We explore 3 years of pore water profile data from a New Hampshire wetland to determine the rates of methane production and oxidation occurring in the water-saturated peat, and how these rates evolve over seasonal and annual timescales. For this study, pore water was collected and analyzed for the isotopic composition of the dissolved inorganic carbon and the concentrations of carbon dioxide and methane. These data are used, in conjunction with a 1-D model that simulates reaction and transport, to calculate the rates of methane production and oxidation necessary to recreate pore water profiles measured over seasonal and annual cycles from 2005 through 2007. We find column-integrated methane production rates to vary between 0 and 30 μmol cm−2 month−1, averaging 6 μmol cm−2 month−1 during the summer. The seasonal pattern in the depth-integrated methane production rates is observed to positively correlate with temperature change. Despite large differences in the water table depths over the years studied, we see no difference in mean methane production rates between years.

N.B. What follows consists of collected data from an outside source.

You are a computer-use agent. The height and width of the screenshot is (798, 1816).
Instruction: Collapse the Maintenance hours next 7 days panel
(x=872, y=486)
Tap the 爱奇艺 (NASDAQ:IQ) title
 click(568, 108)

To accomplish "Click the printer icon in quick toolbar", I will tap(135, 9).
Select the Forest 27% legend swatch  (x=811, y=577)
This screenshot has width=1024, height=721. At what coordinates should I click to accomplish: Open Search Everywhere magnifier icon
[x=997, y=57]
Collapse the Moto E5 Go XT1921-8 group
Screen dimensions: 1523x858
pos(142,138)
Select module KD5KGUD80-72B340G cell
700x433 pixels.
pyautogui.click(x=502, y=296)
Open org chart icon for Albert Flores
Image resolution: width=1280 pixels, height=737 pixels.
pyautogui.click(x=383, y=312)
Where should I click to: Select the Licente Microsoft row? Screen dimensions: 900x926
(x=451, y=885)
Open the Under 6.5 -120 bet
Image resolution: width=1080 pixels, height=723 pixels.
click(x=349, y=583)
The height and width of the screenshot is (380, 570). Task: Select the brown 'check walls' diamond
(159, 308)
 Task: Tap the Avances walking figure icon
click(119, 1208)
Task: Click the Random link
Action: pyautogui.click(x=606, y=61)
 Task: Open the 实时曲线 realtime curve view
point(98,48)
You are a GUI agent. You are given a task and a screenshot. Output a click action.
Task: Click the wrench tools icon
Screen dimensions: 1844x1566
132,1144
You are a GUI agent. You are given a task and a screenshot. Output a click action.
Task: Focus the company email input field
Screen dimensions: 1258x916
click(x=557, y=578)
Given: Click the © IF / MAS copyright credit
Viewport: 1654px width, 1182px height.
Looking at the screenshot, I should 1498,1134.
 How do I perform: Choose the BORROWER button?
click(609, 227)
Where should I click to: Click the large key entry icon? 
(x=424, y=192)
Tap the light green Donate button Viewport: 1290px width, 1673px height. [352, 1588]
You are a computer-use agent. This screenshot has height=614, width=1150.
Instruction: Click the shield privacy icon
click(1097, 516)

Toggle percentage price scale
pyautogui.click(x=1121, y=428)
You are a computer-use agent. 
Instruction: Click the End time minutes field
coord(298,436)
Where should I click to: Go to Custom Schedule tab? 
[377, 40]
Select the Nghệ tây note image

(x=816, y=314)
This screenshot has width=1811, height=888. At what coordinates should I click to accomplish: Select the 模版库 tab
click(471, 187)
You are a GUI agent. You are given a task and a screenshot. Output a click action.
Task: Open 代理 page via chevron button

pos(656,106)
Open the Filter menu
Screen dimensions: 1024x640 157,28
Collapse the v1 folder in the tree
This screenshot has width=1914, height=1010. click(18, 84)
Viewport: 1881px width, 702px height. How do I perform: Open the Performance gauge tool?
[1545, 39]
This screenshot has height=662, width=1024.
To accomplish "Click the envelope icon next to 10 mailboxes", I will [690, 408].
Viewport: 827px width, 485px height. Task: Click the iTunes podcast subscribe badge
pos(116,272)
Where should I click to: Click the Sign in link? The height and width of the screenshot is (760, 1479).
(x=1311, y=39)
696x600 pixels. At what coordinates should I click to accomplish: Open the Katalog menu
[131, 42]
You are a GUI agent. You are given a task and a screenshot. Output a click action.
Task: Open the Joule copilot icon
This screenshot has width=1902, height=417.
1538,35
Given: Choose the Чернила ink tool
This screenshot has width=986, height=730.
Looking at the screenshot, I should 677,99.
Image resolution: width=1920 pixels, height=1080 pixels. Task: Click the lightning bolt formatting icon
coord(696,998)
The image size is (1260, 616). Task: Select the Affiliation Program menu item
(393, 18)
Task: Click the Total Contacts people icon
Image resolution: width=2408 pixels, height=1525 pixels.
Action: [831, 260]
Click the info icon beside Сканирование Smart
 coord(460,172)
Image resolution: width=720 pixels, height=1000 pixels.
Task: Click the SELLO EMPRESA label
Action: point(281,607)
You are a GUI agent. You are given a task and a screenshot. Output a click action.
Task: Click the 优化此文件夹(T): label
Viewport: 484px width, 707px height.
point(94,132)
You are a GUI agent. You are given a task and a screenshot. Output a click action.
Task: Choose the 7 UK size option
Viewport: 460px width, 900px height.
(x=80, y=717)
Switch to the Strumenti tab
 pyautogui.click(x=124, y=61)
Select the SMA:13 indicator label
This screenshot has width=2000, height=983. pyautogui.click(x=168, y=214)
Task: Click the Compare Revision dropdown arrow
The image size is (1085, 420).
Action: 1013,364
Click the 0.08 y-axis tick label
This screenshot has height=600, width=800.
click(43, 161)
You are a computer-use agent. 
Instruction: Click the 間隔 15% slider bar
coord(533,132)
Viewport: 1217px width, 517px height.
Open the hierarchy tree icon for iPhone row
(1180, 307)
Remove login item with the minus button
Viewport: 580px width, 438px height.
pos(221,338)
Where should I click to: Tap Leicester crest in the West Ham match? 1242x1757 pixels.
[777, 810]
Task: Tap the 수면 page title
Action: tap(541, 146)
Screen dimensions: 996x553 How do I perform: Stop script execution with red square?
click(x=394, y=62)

Results from three different stations, each characterized by different local vegetation, do not find plant-mediated transport to be an important mechanism for methane removal from the saturated peat, although we did find evidence supporting possible oxygen leakage from roots. Significant differences were observed in subsurface respiration between the stations. We observed several instances of non-diffusive transport in both the subsurface methane and carbon dioxide pools, particularly during the early spring and late fall and hypothesize that rainfall events may contribute to significant degassing from the uppermost 40-60 cm of saturated peat. Supporting findings by an earlier study, these isotope-constrained methane production rates can only account for a fraction (between 0% and 21%) of the methane emissions from this site, indicating a source of methane at or above the pore water surface. Seasonal patterns indicate peak methanogenesis may be associated with the oxic-anoxic boundary. It remains uncertain as to whether the saturated peat should remain a focus for studies of wetland methane cycling, with this work indicating it plays only a small role in bulk methane fluxes from this site.